The article details the roles played by Nick Arroyo; his wife, Nila, and their nine children Nick Jr., Mary Lou, Audrey, Sandy, Terry, Nila, John, Bob and Eddie.

The article noted that the school planted a bottlebrush tree along Schoolhouse Road (SW 52nd Avenue) to honor Nick, adding that a plaque would be placed near the tree.

In 2019, Nick’s seventh child John Arroyo, now 68, found the old Herald article and realized that the plaque had never been installed by his father’s tree, which is now a beautiful mature specimen.

“I called the school and spoke with the principal’s secretary and she put me in touch with the PTA, which made it happen. Today there is a beautiful brass plaque beside the bottlebrush tree,” John explained.

The Arroyo family lived right behind Sunset Elementary School at 5110 SW 73 Terr., in a house which Nick Arroyo bought in 1949 for $18,500. Ultimately, five different groups of Arroyos representing four generations lived on the street. A movement to rename the road Arroyo Lane is underway.

Nick’s parents were from Venezuela where his father was a highly placed judge. After making a ruling unfavorable to the Venezuelan government, Nick’s father was exiled to the United States, where Nick was born. Nick moved to Venezuela during the Depression years to better his life and find his roots. It was in Caracas that he met and fell in love with Nila, to whom he was married for nearly 50 years.

Data entries
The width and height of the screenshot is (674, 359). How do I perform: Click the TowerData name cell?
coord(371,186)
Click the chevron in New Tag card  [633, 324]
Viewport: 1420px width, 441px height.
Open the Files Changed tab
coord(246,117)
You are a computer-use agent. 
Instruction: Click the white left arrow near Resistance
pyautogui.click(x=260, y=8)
* * *
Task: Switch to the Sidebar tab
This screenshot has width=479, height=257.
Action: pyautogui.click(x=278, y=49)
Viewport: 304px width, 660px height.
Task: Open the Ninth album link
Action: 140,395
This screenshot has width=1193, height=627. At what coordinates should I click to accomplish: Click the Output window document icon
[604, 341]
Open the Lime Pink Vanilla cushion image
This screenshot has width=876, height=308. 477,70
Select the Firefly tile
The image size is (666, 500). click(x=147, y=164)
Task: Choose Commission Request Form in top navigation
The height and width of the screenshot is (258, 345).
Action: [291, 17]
--
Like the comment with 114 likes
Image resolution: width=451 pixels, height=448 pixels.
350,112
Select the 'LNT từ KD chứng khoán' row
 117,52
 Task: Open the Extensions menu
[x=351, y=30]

Set exercise
Extend the account of Nick Arroyo and his family, picking up right after its last sentence.

Result
While living in Caracas during World War II, Nick was a talented electrician and assisted the United States government by installing audio surveillance wiretaps in Venezuelan hotel rooms frequented by German U-Boat commanders. This enabled the Office of Strategic Services to eavesdrop and gather information on U-Boat operations in the Caribbean.

When he brought his family to Miami in 1948, he immediately got a job as an audio-visual technician with Dade County Public Schools. He was so good maintaining the Bell and Howell projectors that he was in demand throughout the school system, and was even loaned out to Miami-Dade College and ultimately retired there.

“Our father wanted us to be Americans so he moved the family to Miami. Five of us had been born in Venezuela and four more were born in Miami,” explained daughter Audrey.

“His No. 1 goal was for all of us to receive a college education. Eight of the nine of us earned degrees, which made him very happy.”

In addition to ensuring they received college educations, teaching his children to be self-sufficient was a primary objective of Nick Arroyo.

Beyond his duties in Sunset Elementary School’s Audio-Visual Department, Nick Arroyo almost singlehandedly set up and ran the annual Sunset Carnival, where his booming voice made him the perfect candidate for barker.

“He also did A-V work outside of his regular school duties and worked at a camp for kids with cerebral palsy and coached Khoury League Baseball. Before hurricanes he went from neighbor to neighbor with a hammer, helping put up shutters. And yet he made plenty of time for the nine of us kids and the love of his life, my mother Nila. How he ever did it all, I’ll never know,” said daughter Terry.

“For birthday parties in the 1950s, Dad would get a newly released movie from a distributor and set up a projector and show the movie against a wall of our house. All of our friends would attend and Mom would make popcorn,” she said.

“After he showed the movie Creature from the Black Lagoon, I couldn’t sleep for a week,” John added.

“He was Mr. Fixit. He had a magic touch and he wanted his kids to learn how to fix anything broken and rig other things through ingenuity. The ironic thing is that he chose me, his daughter, to be his apprentice, because the boys weren’t interested in learning,” Audrey said. “Maybe that’s why I married Pete, an electrical engineer.”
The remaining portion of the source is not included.